Source excerpt

◇ ◇ ◇ ◇ ◇ ◇ ◇

Marriage of Kammerer
Filed 6/28/06 Marriage of Kammerer CA2/6
NOT TO BE PUBLISHED IN THE OFFICIAL REPORTS
California Rules of Court, rule 977(a), prohibits courts and parties from citing or relying on opinions not certified for publication or ordered published, except as specified by rule 977(b). This opinion has not been certified for publication or ordered published for purposes of rule 977.
IN THE COURT OF APPEAL OF THE STATE OF CALIFORNIA
SECOND APPELLATE DISTRICT
DIVISION SIX
In re Marriage of MARIA and DAVID KAMMERER. | 2d Civil No. B183983 (Super. Ct. No. SD 028733) (Ventura County) |
MARIA KAMMERER, Appellant, v. DAVID KAMMERER, Respondent. |
Appellant Maria Kammerer (wife) and respondent David Kammerer (husband) separated in March 2003. They have one minor child, Karla Kammerer, who was 16 years of age in 2004. The community estate consists of a residence, family business (which the parties have owned for approximately 14 years) and several brokerage accounts.

◇ ◇ ◇ ◇ ◇ ◇ ◇

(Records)
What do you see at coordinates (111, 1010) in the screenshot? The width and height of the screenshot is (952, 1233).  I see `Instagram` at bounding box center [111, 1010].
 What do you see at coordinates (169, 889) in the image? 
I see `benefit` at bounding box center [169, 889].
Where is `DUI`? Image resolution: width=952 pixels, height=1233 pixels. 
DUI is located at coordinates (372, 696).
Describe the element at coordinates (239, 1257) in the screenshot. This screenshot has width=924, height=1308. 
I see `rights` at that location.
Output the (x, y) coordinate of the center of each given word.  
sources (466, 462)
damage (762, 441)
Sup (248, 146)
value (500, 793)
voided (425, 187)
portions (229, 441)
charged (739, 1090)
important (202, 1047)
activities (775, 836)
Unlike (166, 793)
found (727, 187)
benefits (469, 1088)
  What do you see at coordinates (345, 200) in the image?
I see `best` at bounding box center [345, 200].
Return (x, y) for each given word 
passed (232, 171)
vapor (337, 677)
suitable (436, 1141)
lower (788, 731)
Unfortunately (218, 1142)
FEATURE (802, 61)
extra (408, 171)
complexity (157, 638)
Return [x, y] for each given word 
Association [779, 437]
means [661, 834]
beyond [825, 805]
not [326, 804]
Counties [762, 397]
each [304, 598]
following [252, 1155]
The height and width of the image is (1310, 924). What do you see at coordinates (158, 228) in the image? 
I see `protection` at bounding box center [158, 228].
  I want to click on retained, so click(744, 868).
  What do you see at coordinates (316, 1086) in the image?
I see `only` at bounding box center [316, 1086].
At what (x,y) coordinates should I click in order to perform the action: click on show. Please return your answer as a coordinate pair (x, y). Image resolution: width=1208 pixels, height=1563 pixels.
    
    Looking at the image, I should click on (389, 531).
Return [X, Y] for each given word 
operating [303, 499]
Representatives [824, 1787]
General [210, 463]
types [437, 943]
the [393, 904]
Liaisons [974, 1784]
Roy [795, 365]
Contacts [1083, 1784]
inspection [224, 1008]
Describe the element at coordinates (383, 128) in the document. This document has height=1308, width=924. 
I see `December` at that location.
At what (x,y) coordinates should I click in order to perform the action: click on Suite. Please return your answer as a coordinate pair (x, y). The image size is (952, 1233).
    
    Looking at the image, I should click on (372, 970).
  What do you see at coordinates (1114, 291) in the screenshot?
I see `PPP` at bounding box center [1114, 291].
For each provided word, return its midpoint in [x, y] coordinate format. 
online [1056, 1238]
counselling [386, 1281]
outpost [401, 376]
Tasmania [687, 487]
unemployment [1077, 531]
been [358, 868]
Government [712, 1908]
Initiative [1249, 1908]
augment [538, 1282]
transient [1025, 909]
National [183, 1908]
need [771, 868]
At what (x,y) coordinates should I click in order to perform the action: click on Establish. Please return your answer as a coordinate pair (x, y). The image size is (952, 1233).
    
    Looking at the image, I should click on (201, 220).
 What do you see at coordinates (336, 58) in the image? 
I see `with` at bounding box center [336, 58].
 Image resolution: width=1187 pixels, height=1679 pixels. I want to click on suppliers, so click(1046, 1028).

◇ ◇ ◇ ◇ ◇ ◇ ◇

Task list
a: Extract the passage of the Kammerer marriage opinion from "IN THE COURT" up to and including "several brokerage accounts.".
b: In the listing, copy the lines from the line with "charged (739, 1090)" up to and including the line with "center [316, 1086].", unchanged and with nothing else.

Responses
a:
IN THE COURT OF APPEAL OF THE STATE OF CALIFORNIA
SECOND APPELLATE DISTRICT
DIVISION SIX
In re Marriage of MARIA and DAVID KAMMERER. | 2d Civil No. B183983 (Super. Ct. No. SD 028733) (Ventura County) |
MARIA KAMMERER, Appellant, v. DAVID KAMMERER, Respondent. |
Appellant Maria Kammerer (wife) and respondent David Kammerer (husband) separated in March 2003. They have one minor child, Karla Kammerer, who was 16 years of age in 2004. The community estate consists of a residence, family business (which the parties have owned for approximately 14 years) and several brokerage accounts.

b:
charged (739, 1090)
important (202, 1047)
activities (775, 836)
Unlike (166, 793)
found (727, 187)
benefits (469, 1088)
  What do you see at coordinates (345, 200) in the image?
I see `best` at bounding box center [345, 200].
Return (x, y) for each given word 
passed (232, 171)
vapor (337, 677)
suitable (436, 1141)
lower (788, 731)
Unfortunately (218, 1142)
FEATURE (802, 61)
extra (408, 171)
complexity (157, 638)
Return [x, y] for each given word 
Association [779, 437]
means [661, 834]
beyond [825, 805]
not [326, 804]
Counties [762, 397]
each [304, 598]
following [252, 1155]
The height and width of the image is (1310, 924). What do you see at coordinates (158, 228) in the image? 
I see `protection` at bounding box center [158, 228].
  I want to click on retained, so click(744, 868).
  What do you see at coordinates (316, 1086) in the image?
I see `only` at bounding box center [316, 1086].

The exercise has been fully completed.